Saat kuliah, Ikrar aktif dalam gerakan anti kemapanan. Ikut demonstrasi dan aktif di pers kampus. Dia juga ikut menerbitkan buletin Politika di Jurusan Ilmu Politik FISIP Universitas Indonesia. Buletin tersebut dilarang beredar karena memuat tulisan tentang esensi dwifungsi ABRI yang diselewengkan penguasa Orde Baru. Dia pun sering mengedarkan buletin-buletin gelap. Pernah juga magang di tabloid Mutiara. Ketika menjadi wartawan kampus, dia jarang pulang ke rumah. Kendati aktif dalam berbagai kegiatan gerakan kemahasiswaan dan pers kampus, Ikrar selalu berusaha untuk meraih prestasi dalam setiap mata kuliah, sehingga dia memeroleh beasiswa.
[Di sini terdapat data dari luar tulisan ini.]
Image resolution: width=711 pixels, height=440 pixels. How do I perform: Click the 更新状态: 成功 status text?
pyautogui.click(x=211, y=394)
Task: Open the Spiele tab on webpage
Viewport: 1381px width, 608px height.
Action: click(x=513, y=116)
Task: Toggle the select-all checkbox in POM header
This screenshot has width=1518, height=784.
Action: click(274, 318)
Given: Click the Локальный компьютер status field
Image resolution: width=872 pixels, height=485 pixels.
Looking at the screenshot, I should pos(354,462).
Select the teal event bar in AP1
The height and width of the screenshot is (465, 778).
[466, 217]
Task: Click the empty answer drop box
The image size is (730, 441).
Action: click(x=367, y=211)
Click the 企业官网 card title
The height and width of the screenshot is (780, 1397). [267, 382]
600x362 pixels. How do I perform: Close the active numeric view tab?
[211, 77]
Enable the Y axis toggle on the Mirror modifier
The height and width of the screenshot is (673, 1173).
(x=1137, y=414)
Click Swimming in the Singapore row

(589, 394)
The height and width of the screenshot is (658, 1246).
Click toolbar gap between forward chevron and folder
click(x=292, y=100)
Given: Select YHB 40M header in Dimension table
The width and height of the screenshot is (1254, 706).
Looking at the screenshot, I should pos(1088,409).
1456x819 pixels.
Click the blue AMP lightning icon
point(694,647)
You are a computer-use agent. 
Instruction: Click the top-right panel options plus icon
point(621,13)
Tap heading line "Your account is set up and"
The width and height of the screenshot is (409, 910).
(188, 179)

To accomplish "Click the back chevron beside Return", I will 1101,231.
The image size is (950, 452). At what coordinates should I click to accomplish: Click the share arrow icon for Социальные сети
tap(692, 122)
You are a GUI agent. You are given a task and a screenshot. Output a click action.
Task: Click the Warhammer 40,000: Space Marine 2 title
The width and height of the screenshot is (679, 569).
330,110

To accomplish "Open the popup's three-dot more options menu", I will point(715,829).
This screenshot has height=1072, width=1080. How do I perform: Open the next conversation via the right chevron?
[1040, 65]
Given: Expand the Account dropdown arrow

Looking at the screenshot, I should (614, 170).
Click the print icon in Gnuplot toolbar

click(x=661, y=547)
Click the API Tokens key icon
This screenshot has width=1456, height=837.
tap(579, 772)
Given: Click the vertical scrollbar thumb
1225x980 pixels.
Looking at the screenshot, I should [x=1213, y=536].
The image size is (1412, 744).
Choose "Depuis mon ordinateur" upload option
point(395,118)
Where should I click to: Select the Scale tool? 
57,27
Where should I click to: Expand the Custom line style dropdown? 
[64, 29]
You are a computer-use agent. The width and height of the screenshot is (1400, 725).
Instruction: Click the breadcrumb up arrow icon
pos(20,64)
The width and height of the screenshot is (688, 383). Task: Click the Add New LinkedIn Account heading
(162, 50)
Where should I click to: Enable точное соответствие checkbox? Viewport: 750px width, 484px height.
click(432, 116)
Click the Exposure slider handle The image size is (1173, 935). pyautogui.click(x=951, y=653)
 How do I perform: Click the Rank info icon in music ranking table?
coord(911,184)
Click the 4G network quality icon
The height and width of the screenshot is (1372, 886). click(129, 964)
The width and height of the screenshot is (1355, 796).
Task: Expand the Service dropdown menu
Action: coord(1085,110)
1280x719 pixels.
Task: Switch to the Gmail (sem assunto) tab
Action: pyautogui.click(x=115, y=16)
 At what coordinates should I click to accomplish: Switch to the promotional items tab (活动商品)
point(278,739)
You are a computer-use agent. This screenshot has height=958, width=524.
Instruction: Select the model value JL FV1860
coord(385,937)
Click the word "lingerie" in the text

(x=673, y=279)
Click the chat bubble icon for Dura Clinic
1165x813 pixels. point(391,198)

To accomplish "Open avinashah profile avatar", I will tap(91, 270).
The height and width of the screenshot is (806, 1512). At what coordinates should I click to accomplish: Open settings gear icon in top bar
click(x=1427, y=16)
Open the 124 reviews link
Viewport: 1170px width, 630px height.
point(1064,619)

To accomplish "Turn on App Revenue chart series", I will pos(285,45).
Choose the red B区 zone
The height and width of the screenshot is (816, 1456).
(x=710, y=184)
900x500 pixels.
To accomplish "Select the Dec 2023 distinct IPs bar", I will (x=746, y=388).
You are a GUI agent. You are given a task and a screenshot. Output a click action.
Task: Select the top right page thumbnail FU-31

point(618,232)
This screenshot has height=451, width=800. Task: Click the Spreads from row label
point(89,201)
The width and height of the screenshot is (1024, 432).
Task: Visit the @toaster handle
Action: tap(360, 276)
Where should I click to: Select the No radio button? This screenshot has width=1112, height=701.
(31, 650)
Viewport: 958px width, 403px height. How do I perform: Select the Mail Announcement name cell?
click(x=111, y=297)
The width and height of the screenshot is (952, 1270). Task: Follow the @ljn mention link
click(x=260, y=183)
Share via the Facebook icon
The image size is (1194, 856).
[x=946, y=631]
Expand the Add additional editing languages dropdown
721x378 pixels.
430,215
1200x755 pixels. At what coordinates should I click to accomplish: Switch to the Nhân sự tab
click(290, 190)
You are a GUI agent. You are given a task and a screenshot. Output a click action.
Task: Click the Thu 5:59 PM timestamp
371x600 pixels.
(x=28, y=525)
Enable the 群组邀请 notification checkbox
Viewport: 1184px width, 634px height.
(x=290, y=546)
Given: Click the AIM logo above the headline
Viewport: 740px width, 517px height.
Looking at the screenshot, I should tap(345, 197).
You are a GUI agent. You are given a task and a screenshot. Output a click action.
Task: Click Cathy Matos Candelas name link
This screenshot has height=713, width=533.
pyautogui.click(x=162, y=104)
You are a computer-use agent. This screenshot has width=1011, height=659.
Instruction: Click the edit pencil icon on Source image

Dia pun terpilih menjadi mahasiswa teladan Universitas Indonesia. Dua orang dosen terkemuka FISIP UI dari dua jurusan berbeda yakni Juwono Soedarsono dari Hubungan Internasional dan Arbi Sanit dari Politik pun mengangkatnya menjadi asisten dosen. Sehingga, dialah satu-satunya orang yang pernah menjadi asisten dua dosen dari dua jurusan sekaligus. Semasa kuliah, dia sudah menunjukkan minatnya pada penelitian. Ketika itu, dia sudah mengadakan penelitian tentang kasus Papua.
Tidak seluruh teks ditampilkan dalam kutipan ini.